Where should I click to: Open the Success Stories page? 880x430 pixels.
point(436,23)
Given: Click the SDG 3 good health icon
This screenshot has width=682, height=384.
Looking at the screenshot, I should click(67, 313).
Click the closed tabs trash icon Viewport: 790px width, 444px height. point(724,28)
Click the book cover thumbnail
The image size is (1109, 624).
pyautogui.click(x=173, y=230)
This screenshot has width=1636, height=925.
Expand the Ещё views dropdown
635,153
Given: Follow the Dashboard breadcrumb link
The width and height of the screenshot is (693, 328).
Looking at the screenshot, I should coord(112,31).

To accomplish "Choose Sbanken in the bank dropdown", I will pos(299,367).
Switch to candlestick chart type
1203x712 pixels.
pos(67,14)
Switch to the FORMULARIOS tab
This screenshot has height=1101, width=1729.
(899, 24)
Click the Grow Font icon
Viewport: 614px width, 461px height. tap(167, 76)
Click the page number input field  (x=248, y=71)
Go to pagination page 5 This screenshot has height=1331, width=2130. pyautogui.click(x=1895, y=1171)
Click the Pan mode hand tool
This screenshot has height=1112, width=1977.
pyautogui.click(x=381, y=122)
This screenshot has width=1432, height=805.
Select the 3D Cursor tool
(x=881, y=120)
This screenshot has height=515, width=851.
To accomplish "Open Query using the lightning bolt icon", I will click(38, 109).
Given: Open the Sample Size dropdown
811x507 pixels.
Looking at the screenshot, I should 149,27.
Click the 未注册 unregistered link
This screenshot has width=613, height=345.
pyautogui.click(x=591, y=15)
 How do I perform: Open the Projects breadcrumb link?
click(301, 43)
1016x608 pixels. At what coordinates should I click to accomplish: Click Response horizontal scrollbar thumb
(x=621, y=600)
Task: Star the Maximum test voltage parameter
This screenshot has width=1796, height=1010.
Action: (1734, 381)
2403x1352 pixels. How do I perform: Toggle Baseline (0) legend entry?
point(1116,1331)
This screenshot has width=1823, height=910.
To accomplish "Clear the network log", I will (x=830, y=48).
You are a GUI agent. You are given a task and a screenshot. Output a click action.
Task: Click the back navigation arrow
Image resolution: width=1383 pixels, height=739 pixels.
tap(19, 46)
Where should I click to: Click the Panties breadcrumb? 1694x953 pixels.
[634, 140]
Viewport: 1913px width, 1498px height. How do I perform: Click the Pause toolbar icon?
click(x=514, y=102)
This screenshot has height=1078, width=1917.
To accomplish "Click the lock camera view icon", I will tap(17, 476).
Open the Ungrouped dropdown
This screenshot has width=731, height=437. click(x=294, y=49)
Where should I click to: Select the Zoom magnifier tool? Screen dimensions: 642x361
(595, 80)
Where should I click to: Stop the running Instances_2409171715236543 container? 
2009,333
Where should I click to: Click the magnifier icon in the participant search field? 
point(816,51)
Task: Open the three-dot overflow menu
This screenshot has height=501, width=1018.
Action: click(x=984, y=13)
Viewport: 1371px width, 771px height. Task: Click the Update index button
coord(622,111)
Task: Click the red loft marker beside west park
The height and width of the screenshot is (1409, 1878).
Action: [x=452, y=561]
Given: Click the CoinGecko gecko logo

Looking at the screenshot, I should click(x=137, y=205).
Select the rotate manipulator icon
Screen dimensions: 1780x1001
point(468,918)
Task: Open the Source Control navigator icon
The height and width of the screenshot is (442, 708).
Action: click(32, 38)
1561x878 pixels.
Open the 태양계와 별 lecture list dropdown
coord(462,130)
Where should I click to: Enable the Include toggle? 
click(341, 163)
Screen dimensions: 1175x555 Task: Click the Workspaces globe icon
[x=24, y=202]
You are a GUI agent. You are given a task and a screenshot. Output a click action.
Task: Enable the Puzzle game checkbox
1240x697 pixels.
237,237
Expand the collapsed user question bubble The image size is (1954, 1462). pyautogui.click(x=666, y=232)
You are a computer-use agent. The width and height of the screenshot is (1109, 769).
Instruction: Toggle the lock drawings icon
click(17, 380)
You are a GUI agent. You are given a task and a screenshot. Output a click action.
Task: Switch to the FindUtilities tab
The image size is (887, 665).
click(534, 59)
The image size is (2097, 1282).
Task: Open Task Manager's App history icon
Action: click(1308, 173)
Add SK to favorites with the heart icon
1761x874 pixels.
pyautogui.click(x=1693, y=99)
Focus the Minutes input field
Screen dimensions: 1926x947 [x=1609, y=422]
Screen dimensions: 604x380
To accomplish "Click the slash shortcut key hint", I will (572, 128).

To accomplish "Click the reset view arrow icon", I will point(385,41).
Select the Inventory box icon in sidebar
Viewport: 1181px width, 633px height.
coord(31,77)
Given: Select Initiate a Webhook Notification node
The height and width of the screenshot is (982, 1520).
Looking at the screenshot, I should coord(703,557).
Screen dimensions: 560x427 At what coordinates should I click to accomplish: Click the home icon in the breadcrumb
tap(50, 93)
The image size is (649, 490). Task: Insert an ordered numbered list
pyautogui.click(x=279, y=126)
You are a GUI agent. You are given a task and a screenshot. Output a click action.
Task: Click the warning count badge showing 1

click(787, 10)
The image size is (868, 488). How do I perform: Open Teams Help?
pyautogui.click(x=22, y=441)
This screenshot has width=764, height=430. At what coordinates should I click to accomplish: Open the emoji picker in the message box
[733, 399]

---

#### Aim of the exercise
Reproduce the material in full, with no word added or dropped.

#### Response to this task
Where should I click to: Open the Success Stories page? 880x430 pixels.
point(436,23)
Given: Click the SDG 3 good health icon
This screenshot has width=682, height=384.
Looking at the screenshot, I should click(67, 313).
Click the closed tabs trash icon Viewport: 790px width, 444px height. point(724,28)
Click the book cover thumbnail
The image size is (1109, 624).
pyautogui.click(x=173, y=230)
This screenshot has width=1636, height=925.
Expand the Ещё views dropdown
635,153
Given: Follow the Dashboard breadcrumb link
The width and height of the screenshot is (693, 328).
Looking at the screenshot, I should coord(112,31).

To accomplish "Choose Sbanken in the bank dropdown", I will pos(299,367).
Switch to candlestick chart type
1203x712 pixels.
pos(67,14)
Switch to the FORMULARIOS tab
This screenshot has height=1101, width=1729.
(899, 24)
Click the Grow Font icon
Viewport: 614px width, 461px height. tap(167, 76)
Click the page number input field  (x=248, y=71)
Go to pagination page 5 This screenshot has height=1331, width=2130. pyautogui.click(x=1895, y=1171)
Click the Pan mode hand tool
This screenshot has height=1112, width=1977.
pyautogui.click(x=381, y=122)
This screenshot has width=1432, height=805.
Select the 3D Cursor tool
(x=881, y=120)
This screenshot has height=515, width=851.
To accomplish "Open Query using the lightning bolt icon", I will click(38, 109).
Given: Open the Sample Size dropdown
811x507 pixels.
Looking at the screenshot, I should 149,27.
Click the 未注册 unregistered link
This screenshot has width=613, height=345.
pyautogui.click(x=591, y=15)
 How do I perform: Open the Projects breadcrumb link?
click(301, 43)
1016x608 pixels. At what coordinates should I click to accomplish: Click Response horizontal scrollbar thumb
(x=621, y=600)
Task: Star the Maximum test voltage parameter
This screenshot has width=1796, height=1010.
Action: (1734, 381)
2403x1352 pixels. How do I perform: Toggle Baseline (0) legend entry?
point(1116,1331)
This screenshot has width=1823, height=910.
To accomplish "Clear the network log", I will (x=830, y=48).
You are a GUI agent. You are given a task and a screenshot. Output a click action.
Task: Click the back navigation arrow
Image resolution: width=1383 pixels, height=739 pixels.
tap(19, 46)
Where should I click to: Click the Panties breadcrumb? 1694x953 pixels.
[634, 140]
Viewport: 1913px width, 1498px height. How do I perform: Click the Pause toolbar icon?
click(x=514, y=102)
This screenshot has height=1078, width=1917.
To accomplish "Click the lock camera view icon", I will tap(17, 476).
Open the Ungrouped dropdown
This screenshot has width=731, height=437. click(x=294, y=49)
Where should I click to: Select the Zoom magnifier tool? Screen dimensions: 642x361
(595, 80)
Where should I click to: Stop the running Instances_2409171715236543 container? 
2009,333
Where should I click to: Click the magnifier icon in the participant search field? 
point(816,51)
Task: Open the three-dot overflow menu
This screenshot has height=501, width=1018.
Action: click(x=984, y=13)
Viewport: 1371px width, 771px height. Task: Click the Update index button
coord(622,111)
Task: Click the red loft marker beside west park
The height and width of the screenshot is (1409, 1878).
Action: [x=452, y=561]
Given: Click the CoinGecko gecko logo

Looking at the screenshot, I should click(x=137, y=205).
Select the rotate manipulator icon
Screen dimensions: 1780x1001
point(468,918)
Task: Open the Source Control navigator icon
The height and width of the screenshot is (442, 708).
Action: click(32, 38)
1561x878 pixels.
Open the 태양계와 별 lecture list dropdown
coord(462,130)
Where should I click to: Enable the Include toggle? 
click(341, 163)
Screen dimensions: 1175x555 Task: Click the Workspaces globe icon
[x=24, y=202]
You are a GUI agent. You are given a task and a screenshot. Output a click action.
Task: Enable the Puzzle game checkbox
1240x697 pixels.
237,237
Expand the collapsed user question bubble The image size is (1954, 1462). pyautogui.click(x=666, y=232)
You are a computer-use agent. The width and height of the screenshot is (1109, 769).
Instruction: Toggle the lock drawings icon
click(17, 380)
You are a GUI agent. You are given a task and a screenshot. Output a click action.
Task: Switch to the FindUtilities tab
The image size is (887, 665).
click(534, 59)
The image size is (2097, 1282).
Task: Open Task Manager's App history icon
Action: click(1308, 173)
Add SK to favorites with the heart icon
1761x874 pixels.
pyautogui.click(x=1693, y=99)
Focus the Minutes input field
Screen dimensions: 1926x947 [x=1609, y=422]
Screen dimensions: 604x380
To accomplish "Click the slash shortcut key hint", I will (572, 128).

To accomplish "Click the reset view arrow icon", I will point(385,41).
Select the Inventory box icon in sidebar
Viewport: 1181px width, 633px height.
coord(31,77)
Given: Select Initiate a Webhook Notification node
The height and width of the screenshot is (982, 1520).
Looking at the screenshot, I should coord(703,557).
Screen dimensions: 560x427 At what coordinates should I click to accomplish: Click the home icon in the breadcrumb
tap(50, 93)
The image size is (649, 490). Task: Insert an ordered numbered list
pyautogui.click(x=279, y=126)
You are a GUI agent. You are given a task and a screenshot. Output a click action.
Task: Click the warning count badge showing 1

click(787, 10)
The image size is (868, 488). How do I perform: Open Teams Help?
pyautogui.click(x=22, y=441)
This screenshot has width=764, height=430. At what coordinates should I click to accomplish: Open the emoji picker in the message box
[733, 399]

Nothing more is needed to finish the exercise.